--- START ---

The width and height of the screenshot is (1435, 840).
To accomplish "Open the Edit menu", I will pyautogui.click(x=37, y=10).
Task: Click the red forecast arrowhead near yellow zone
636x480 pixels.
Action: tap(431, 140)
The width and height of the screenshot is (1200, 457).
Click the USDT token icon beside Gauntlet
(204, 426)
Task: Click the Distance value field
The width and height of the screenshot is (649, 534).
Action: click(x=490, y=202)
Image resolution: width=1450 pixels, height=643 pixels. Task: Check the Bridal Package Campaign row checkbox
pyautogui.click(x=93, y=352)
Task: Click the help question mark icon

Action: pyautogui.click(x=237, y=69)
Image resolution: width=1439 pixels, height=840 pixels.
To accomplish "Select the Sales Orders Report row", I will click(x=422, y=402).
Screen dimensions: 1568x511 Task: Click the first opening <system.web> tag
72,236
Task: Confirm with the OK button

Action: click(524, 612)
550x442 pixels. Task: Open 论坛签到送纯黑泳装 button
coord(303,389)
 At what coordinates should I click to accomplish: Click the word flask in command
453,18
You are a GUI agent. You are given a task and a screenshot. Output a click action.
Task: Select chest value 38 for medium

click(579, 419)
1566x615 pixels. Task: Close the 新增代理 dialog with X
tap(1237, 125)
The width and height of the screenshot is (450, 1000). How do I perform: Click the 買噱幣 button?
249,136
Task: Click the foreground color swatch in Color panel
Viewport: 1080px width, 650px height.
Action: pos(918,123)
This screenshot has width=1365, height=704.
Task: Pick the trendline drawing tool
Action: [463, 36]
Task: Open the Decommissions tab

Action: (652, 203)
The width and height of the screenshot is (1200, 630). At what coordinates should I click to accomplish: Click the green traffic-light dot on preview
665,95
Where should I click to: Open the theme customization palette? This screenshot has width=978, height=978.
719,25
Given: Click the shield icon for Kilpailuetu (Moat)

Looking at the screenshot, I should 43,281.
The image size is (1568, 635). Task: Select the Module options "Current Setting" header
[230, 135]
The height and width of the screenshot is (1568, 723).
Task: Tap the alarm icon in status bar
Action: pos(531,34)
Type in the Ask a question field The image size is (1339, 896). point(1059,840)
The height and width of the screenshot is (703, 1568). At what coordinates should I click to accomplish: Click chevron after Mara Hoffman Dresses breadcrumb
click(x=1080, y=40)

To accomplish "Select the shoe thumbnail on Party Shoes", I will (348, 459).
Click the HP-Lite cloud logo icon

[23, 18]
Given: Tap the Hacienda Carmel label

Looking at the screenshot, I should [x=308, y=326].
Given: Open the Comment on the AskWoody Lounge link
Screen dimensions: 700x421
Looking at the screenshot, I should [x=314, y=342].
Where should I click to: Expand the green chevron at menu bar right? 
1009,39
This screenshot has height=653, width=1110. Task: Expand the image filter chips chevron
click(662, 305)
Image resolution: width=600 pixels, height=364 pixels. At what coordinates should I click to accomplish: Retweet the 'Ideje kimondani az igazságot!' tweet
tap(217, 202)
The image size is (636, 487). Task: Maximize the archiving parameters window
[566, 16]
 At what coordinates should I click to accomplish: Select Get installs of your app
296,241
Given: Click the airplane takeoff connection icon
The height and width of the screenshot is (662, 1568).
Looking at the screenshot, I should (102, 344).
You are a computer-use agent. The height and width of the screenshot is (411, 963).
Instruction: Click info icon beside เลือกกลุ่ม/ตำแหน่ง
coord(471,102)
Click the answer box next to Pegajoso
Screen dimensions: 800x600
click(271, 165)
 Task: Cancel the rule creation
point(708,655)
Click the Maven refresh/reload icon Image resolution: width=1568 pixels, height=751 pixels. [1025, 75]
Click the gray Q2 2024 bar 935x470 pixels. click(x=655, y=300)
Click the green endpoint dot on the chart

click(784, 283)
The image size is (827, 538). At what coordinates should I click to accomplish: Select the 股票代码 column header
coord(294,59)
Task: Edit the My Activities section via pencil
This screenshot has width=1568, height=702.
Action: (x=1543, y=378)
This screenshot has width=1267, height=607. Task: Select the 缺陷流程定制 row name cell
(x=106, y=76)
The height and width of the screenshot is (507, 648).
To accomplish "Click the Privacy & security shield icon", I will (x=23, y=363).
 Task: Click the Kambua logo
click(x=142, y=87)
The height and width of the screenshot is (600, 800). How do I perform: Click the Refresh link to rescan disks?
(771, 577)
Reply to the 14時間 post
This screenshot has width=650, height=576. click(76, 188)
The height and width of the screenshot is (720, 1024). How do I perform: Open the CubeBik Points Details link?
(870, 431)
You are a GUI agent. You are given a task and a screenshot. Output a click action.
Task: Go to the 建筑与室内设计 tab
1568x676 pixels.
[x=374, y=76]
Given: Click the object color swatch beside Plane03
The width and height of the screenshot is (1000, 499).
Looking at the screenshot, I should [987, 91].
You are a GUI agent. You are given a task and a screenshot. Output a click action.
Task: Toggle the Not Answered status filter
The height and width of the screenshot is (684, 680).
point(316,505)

--- END ---

- Task description -
Scan the listing above for the line that has "The height and width of the screenshot is (662, 1568).", then copy exactly from that line through the line that has "You are a computer-use".

- Answer below -
The height and width of the screenshot is (662, 1568).
Looking at the screenshot, I should (102, 344).
You are a computer-use agent. The height and width of the screenshot is (411, 963).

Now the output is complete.